*WHAT THIS TASK INVOLVES:* Please retype the part of the morning-routine text that opens with the words containing "3. Coffee and" and closes with "completely by me.", keeping every word and mark unchanged.

3. Coffee and Newspapers. Hooked on Peet’s fresh dripped coffee. The New York Times and Los Angeles Times both laid out neatly by Deb, messed up completely by me.
4. About Those Newspapers. I read the morning papers. I get mad at the morning papers. I tear up the morning papers. Every morning. It’s not a choice—it’s genetic. Both my parents were union organizers in New York. Make that Manhattan. The Upper West Side. OK, so it’s also environmental (emphasis on the mental). I have 23 years of shredded newspaper articles under our bed, flopping over the night table, stuffed into folders, bursting out of file drawers, in row upon unruly row of recycled three-ring binders, stuffed into dresser drawers, piled in yellowing layers on top of my desk. I track stories of abuses of power by public officials, corporations, CEOs—yes, mortgage banks, religious leaders, the military, and so forth and so on. I’ve limited my “professional research” to our own perpetrators in the USA because they’re the bad guys I know best—or, more accurately, I at least have a chance of knowing something about them.
5. World Music. I get up for world music. It’s got me surrounded. Mornings in the studio, world music helps me get out of myself and feel connected to, yes, the real world. I know you’re thinking my subtext here is that LA, somehow, isn’t keeping it real, but that’s not it at all—if anything, LA is keeping it too real. The socio-economic pressure on Angelenos is, like, nasty palpable.
6. The Shift in the Zeitgeist. I’m so up for this. How long has it been? Too long. No, it ain’t like I think there ain’t plenty of bad guys left to paint, but things are different now, and karmically speaking the gradeaux of all those years, every morning turning the corner into my studio knowing I’d be spending a full working day, or most probably, a hard day’s night, surrounded by all these huge portraits of ugly old white guys in suits and ties—urk!—the cumulative residue was up to here. It was depressing enough then. This is now. Time to shizzle up some new shit—even accentuate the positive. Wow! This Z-Shift has been sneaking up on us, on me, for sure all this last year—and not just us. It’s a global shift. Like the world’s been waiting for us (Americans) to rejoin it.

*INPUT DATA:*
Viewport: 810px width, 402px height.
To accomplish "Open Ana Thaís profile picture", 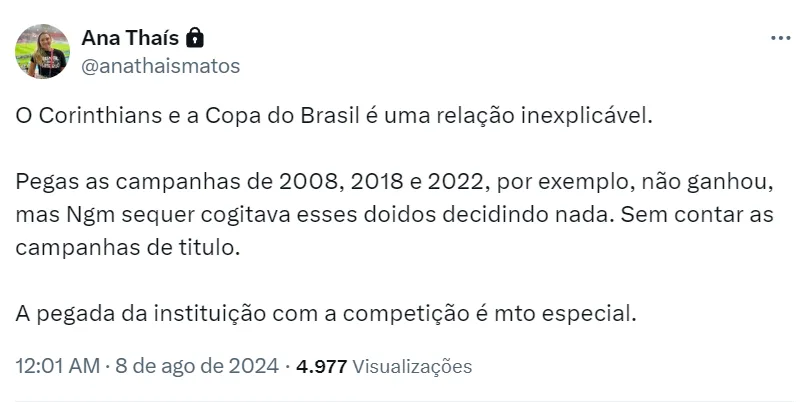I will [x=43, y=52].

*ANSWER TO THIS TASK:*
3. Coffee and Newspapers. Hooked on Peet’s fresh dripped coffee. The New York Times and Los Angeles Times both laid out neatly by Deb, messed up completely by me.